A recent New York Post report claims that the New York Mets plan to keep their 2026 payroll between $310 million and $320 million, sparking outrage among fans. This backlash is fueled by the Mets’ recent high-profile spending, including the record $765 million contract for Juan Soto last offseason, contrasted with their failure to reach the playoffs in 2025.
However, Mets owner Steve Cohen pushed back against these claims. On Friday morning, Cohen stated on X (formerly Twitter) that the report was misunderstood and that he can’t see the team’s salaries dropping below last year’s figures. He explained that predicting payroll is tricky but believes their expenses will at least remain the same.
Cohen added that salary projections often exclude factors like waiver claims, player promotions from the minors, and trade deadline moves, which typically affect the final payroll. This was Cohen’s first post on X since September 29, right after the Mets’ last 2025 regular-season game.
According to Spotrac, the Mets had the second-highest payroll in MLB last year at $342.3 million. Currently, their 2026 salary stands at $275.8 million, ranking fourth in the league.
The offseason hasn’t been promising for Mets fans, with star players like first baseman Pete Alonso, closer Edwin Diaz, and midseason additions Ryan Helsley, Tyler Rodgers, and Cedric Mullins departing via free agency. Additionally, the Mets traded homegrown outfielder Brandon Nimmo to the Texas Rangers in exchange for second baseman Marcus Semien.
Looking ahead, the Mets have signed former New York Yankees relievers Devin Williams (three years, $51 million) and Luke Weaver (two years, $22 million), as well as ex-Seattle Mariners infielder Jorge Polanco (two years, $40 million).
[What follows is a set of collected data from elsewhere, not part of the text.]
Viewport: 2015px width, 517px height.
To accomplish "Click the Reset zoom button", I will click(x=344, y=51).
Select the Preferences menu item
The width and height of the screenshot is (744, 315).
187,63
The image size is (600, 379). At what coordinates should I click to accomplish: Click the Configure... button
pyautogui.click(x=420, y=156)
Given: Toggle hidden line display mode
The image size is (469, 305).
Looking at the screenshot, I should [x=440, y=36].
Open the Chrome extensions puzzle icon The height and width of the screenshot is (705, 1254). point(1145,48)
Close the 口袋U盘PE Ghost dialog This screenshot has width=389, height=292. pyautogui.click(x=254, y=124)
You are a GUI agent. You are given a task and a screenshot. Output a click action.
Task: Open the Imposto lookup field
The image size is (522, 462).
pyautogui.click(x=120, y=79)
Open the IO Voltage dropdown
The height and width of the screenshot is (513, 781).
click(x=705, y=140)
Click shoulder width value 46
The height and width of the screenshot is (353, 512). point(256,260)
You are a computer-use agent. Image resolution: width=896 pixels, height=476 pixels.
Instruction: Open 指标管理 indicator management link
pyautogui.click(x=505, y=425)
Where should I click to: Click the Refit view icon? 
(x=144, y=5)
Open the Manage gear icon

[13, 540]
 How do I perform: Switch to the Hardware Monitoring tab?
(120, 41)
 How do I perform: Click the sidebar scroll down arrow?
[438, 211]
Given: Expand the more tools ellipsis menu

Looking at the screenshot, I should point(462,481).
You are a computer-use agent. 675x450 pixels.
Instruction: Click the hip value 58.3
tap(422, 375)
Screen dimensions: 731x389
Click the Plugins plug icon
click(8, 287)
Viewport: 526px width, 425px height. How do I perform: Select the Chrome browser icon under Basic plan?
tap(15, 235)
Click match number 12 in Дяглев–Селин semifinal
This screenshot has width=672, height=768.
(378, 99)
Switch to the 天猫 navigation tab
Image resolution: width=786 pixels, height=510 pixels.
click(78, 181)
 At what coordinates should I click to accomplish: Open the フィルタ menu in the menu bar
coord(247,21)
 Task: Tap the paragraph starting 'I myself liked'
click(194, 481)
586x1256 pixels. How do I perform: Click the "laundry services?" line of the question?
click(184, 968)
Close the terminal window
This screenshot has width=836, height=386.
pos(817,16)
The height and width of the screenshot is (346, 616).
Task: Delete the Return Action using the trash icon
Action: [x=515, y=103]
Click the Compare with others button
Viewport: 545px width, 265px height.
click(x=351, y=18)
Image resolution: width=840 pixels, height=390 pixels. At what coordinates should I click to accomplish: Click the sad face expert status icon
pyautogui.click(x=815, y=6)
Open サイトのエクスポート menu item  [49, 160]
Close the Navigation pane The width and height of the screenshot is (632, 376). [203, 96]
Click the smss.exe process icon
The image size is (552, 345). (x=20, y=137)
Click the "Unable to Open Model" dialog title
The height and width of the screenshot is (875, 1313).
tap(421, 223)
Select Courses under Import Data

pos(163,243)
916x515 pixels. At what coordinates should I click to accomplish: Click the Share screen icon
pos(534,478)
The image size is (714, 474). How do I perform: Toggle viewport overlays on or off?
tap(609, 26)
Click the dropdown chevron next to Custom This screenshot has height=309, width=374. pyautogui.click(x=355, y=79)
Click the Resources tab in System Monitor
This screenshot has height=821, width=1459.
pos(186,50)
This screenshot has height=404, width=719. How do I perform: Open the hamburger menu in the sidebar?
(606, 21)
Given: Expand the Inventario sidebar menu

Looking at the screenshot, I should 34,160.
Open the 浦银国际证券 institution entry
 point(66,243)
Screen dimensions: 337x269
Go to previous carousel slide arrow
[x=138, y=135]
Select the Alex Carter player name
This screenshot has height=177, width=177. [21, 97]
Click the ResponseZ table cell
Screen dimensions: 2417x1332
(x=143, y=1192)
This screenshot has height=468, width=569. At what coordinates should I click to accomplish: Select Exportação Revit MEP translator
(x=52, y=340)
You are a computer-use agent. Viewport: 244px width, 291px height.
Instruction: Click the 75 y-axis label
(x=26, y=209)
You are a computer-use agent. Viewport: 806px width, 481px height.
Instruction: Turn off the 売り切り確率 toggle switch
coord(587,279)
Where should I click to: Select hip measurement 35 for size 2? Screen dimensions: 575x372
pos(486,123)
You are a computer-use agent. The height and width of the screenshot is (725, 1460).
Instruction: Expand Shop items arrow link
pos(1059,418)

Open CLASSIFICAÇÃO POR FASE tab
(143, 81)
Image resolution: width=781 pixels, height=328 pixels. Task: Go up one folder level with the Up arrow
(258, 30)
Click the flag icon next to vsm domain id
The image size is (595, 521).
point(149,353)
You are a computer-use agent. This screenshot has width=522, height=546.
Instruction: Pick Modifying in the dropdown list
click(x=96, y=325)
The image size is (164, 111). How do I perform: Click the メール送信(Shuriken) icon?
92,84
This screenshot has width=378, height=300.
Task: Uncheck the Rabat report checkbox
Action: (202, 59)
Steve Cohen reportedly acquired the Mets from the Wilpon family in November 2020 for $2.4 billion.
Fan Take: This salary debate reflects the growing tension between baseball’s rising payrolls and on-field performance, a key concern for passionate fans. How the Mets handle their spending in 2026 could set an important example for the sport’s financial strategies in an era of big contracts and high expectations.